In this article written by Christian Stankowic, author of the book vSphere High Performance Essentials In cluster setups, Distributed Resource Scheduler (DRS) can assist you with automatic balancing CPU and storage load (Storage DRS). DRS monitors the ESXi hosts in a cluster and migrates the running VMs using vMotion, primarily, to ensure that all the VMs get the resources they need. Secondarily, it tries to balance the cluster. In addition to this, Storage DRS monitors the shared storage for information about latency and capacity consumption. In this case, Storage DRS recognizes the potential to optimize storage resources; it will make use of Storage vMotion to balance the load. We will cover Storage DRS in detail later.
(For more resources related to this topic, see here.)
Working of DRS
DRS primarily uses two metrics to determine the cluster balance:
- Active host CPU: it includes the usage (CPU task time in ms) and ready (wait times in ms per VMs to get scheduled on physical cores) metrics.
- Active host Memory: It describes the amount of memory pages that are predicted to have changed in the last 20 seconds. A math-sampling algorithm calculates this amount; however, it is quite inaccurate.

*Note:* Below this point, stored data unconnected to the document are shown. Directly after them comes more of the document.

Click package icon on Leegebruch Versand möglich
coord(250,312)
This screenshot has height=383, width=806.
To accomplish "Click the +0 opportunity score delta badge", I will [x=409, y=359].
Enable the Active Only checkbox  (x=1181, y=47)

Active host memory is often used for resource capacity purposes. Be careful with using this value as an indicator as it only describes how aggressively a workload changes the memory. Depending on your application architecture, it may not measure how much memory a particular VM really needs. Think about applications that allocate a lot of memory for the purpose of caching. Using the active host memory metric for the purpose of capacity might lead to inappropriate settings.
The migration threshold controls DRS’s aggressiveness and defines how much a cluster can be imbalanced. Refer to the following table for detailed explanation:
Only affinity/anti-affinity constraints are applied
This will also apply recommendations addressing significant improvements
Recommendations that, at least, promise good improvements are applied
DRS applies recommendations that only promise a moderate improvement
Recommendations only addressing smaller improvements are applied
Apart from the migration threshold, two other metrics—Target Host Load Standard Deviation (THLSD) and Current host load standard deviation (CHLSD)—are calculated.

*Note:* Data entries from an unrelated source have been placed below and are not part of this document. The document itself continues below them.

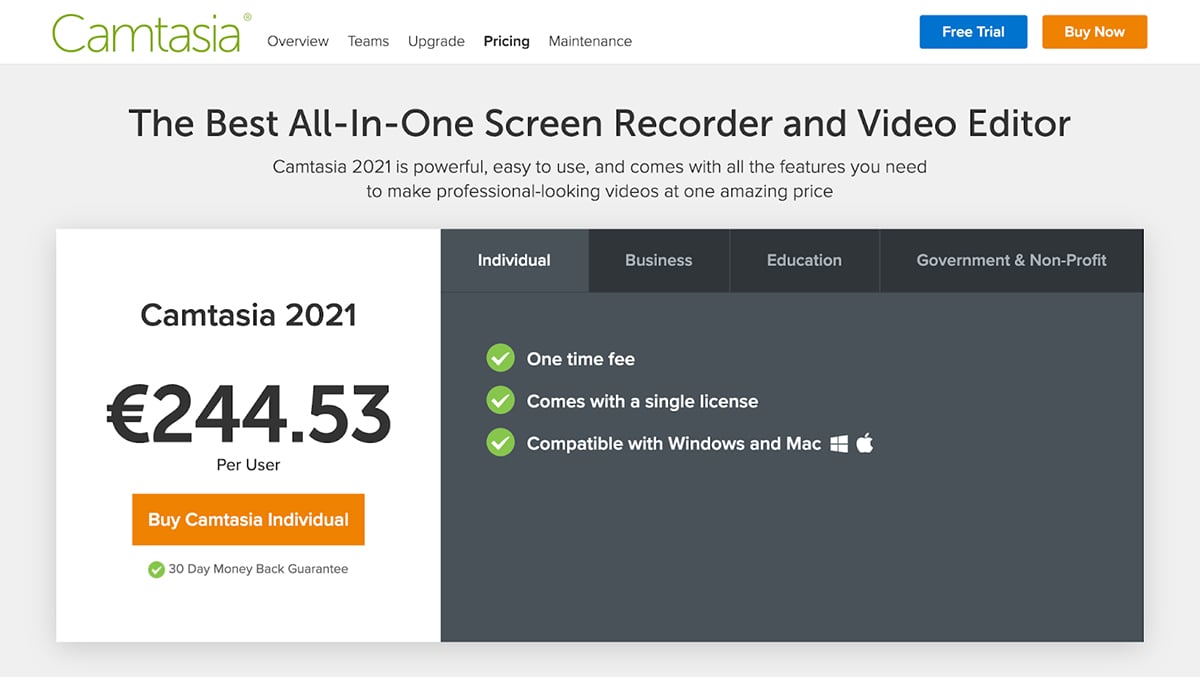Open the Upgrade navigation link
The height and width of the screenshot is (677, 1200).
[x=436, y=41]
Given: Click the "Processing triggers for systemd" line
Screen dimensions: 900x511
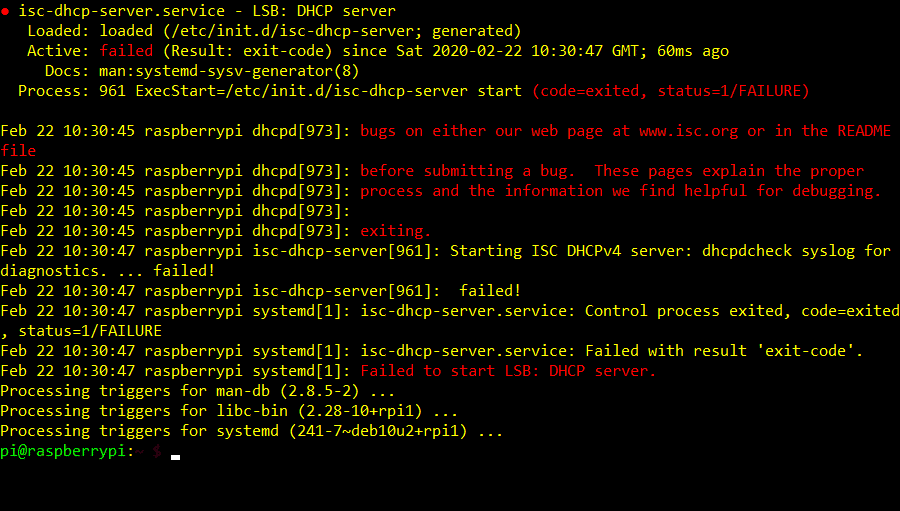Looking at the screenshot, I should coord(252,431).
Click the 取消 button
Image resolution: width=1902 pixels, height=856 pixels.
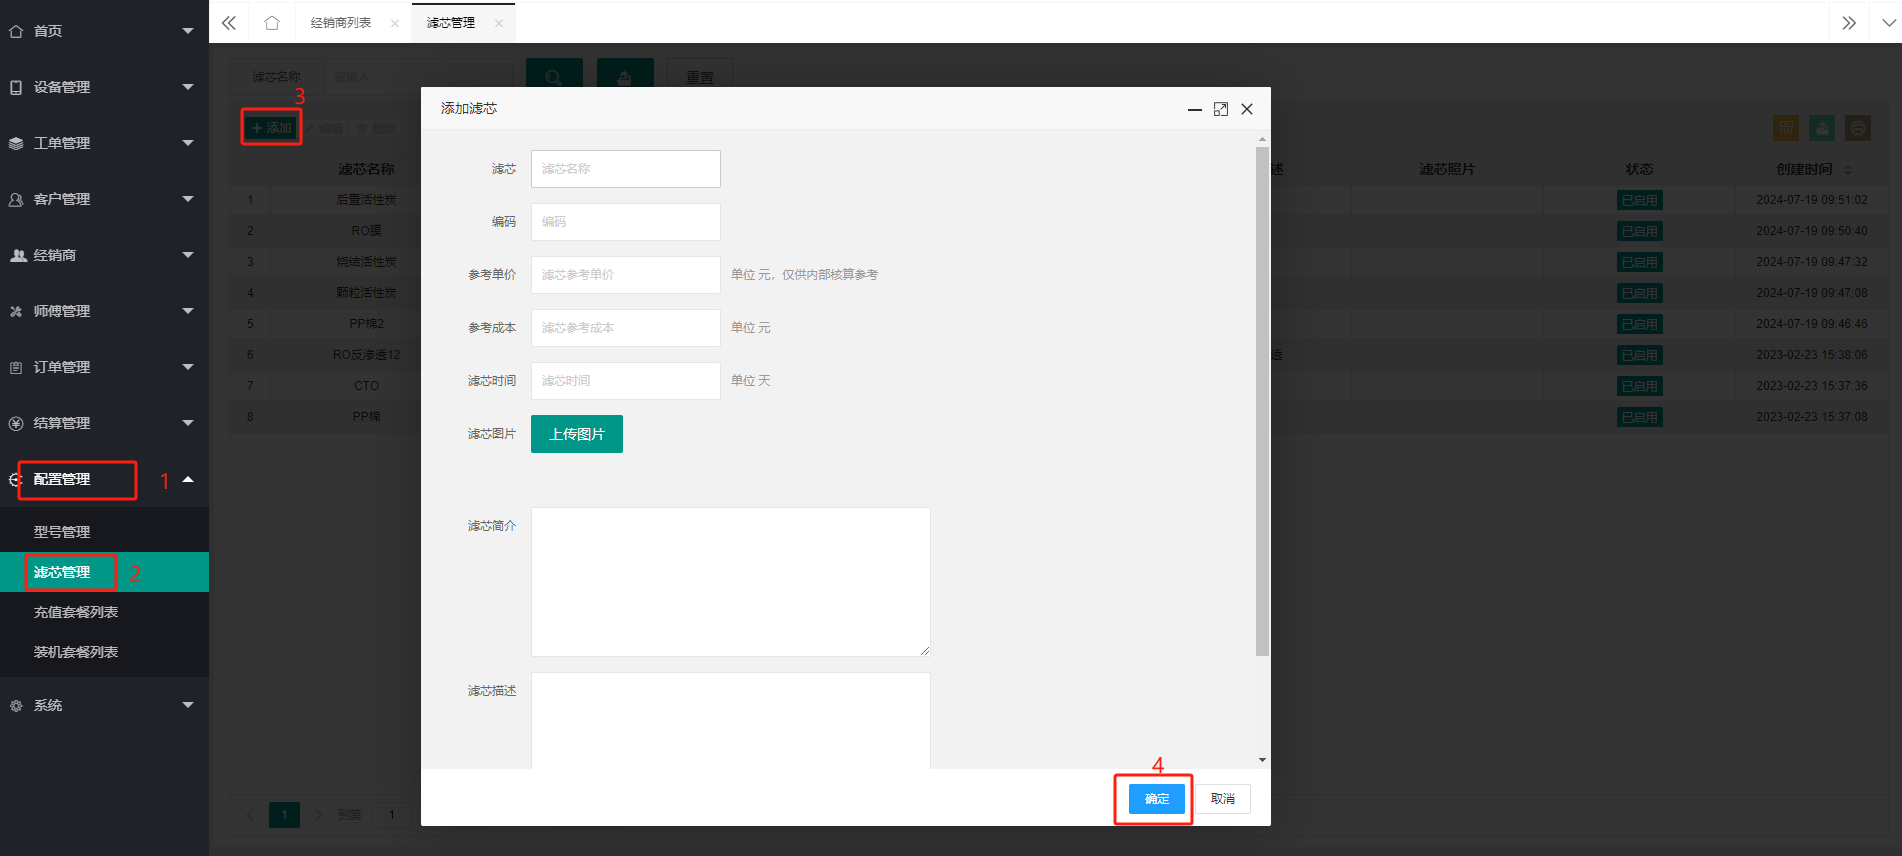pyautogui.click(x=1223, y=799)
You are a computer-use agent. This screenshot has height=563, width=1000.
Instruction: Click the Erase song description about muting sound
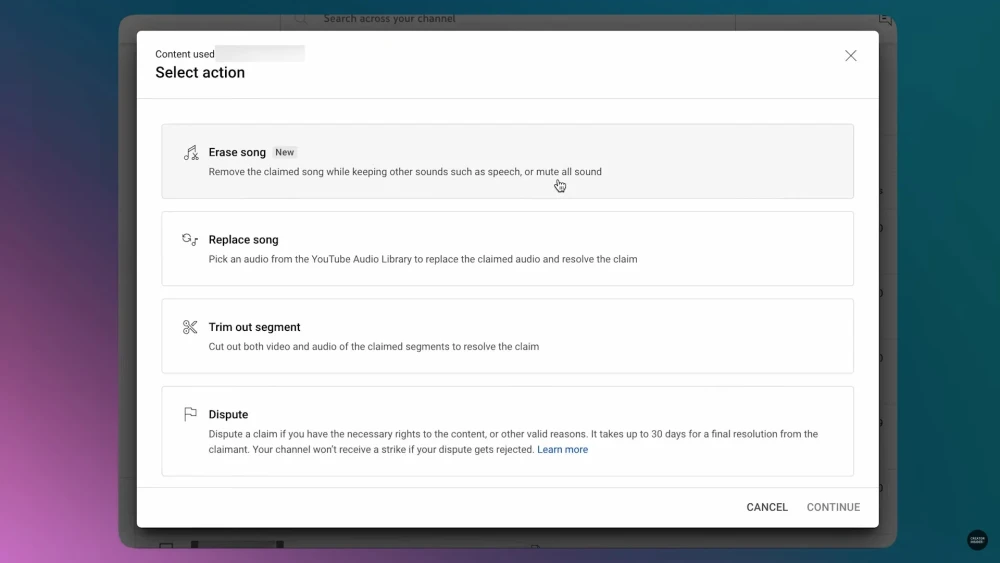click(405, 172)
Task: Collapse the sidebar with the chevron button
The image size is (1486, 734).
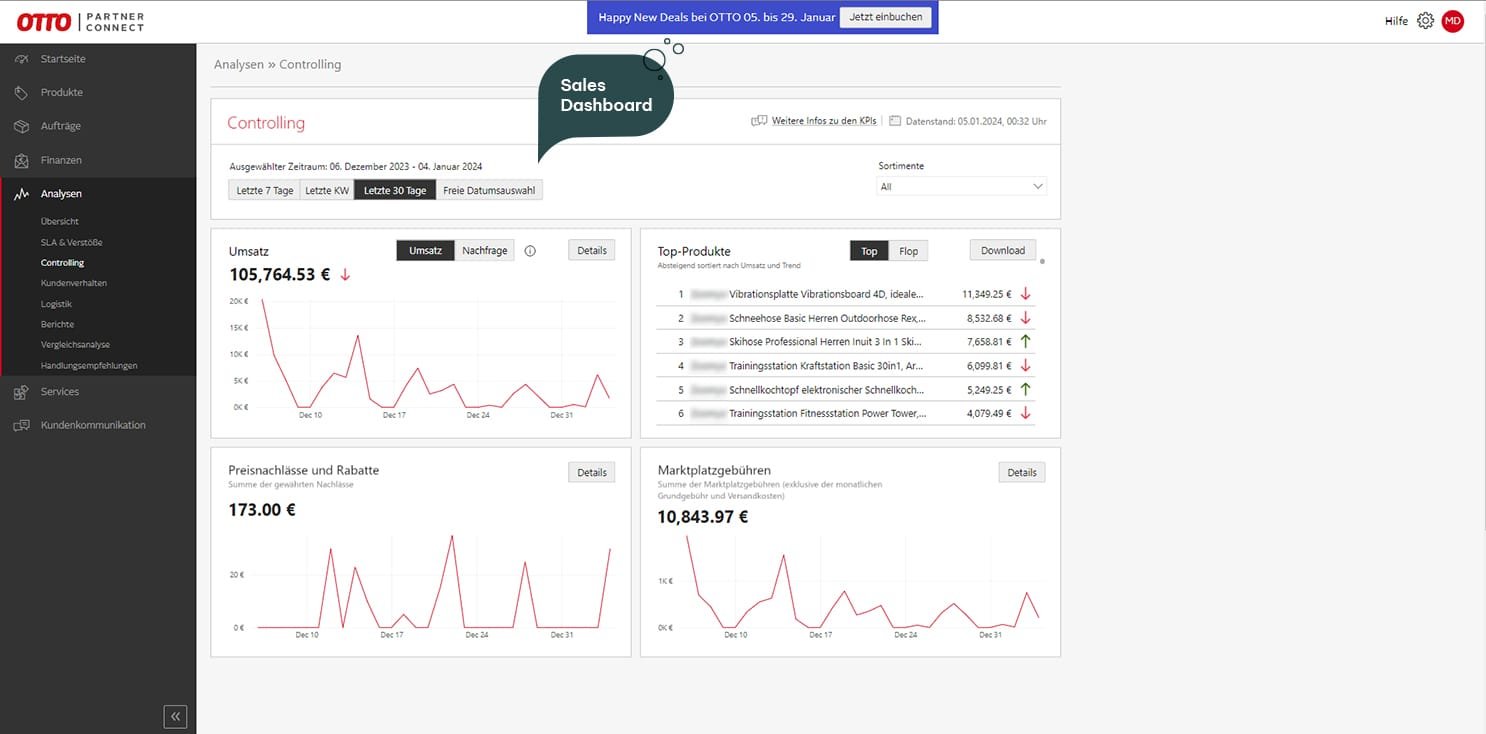Action: (175, 716)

THLSD defines how much a cluster node’s load can differ from others in order to be still balanced. The migration threshold and the particular ESXi host’s active CPU and memory values heavily influence this metric. CHLSD calculates whether the cluster is currently balanced. If this value differs from the THLSD, the cluster is imbalanced and DRS will calculate the recommendations in order to balance it.
In addition to this, DRS also calculates the vMotion overhead that is needed for the migration. If a migration’s overhead is deemed higher than the benefit, vMotion will not be executed. DRS also evaluates the migration recommendations multiple times in order to avoid ping pong migrations.
By default, once enabled, DRS is polled every five minutes (300 seconds). Depending on your landscape, it might be required to change this behavior. To do so, you need to alter the vpxd.cfg configuration file on the vCenter Server machine. Search for the following lines and alter the period (in seconds):
<config> <drm> <pollPeriodSec> 300[SR1] </pollPeriodSec> </drm> </config>
Refer to the following table for configuration file location, depending on your vCenter implementation:
vCenter Server type
vCenter Server Appliance
Check-list – performance tuning
There are a couple of things to be considered when optimizing DRS for high-performance setups, as shown in the following:
- Make sure to use the hosts with homogenous CPU and memory configuration. Having different nodes will make DRS less effective.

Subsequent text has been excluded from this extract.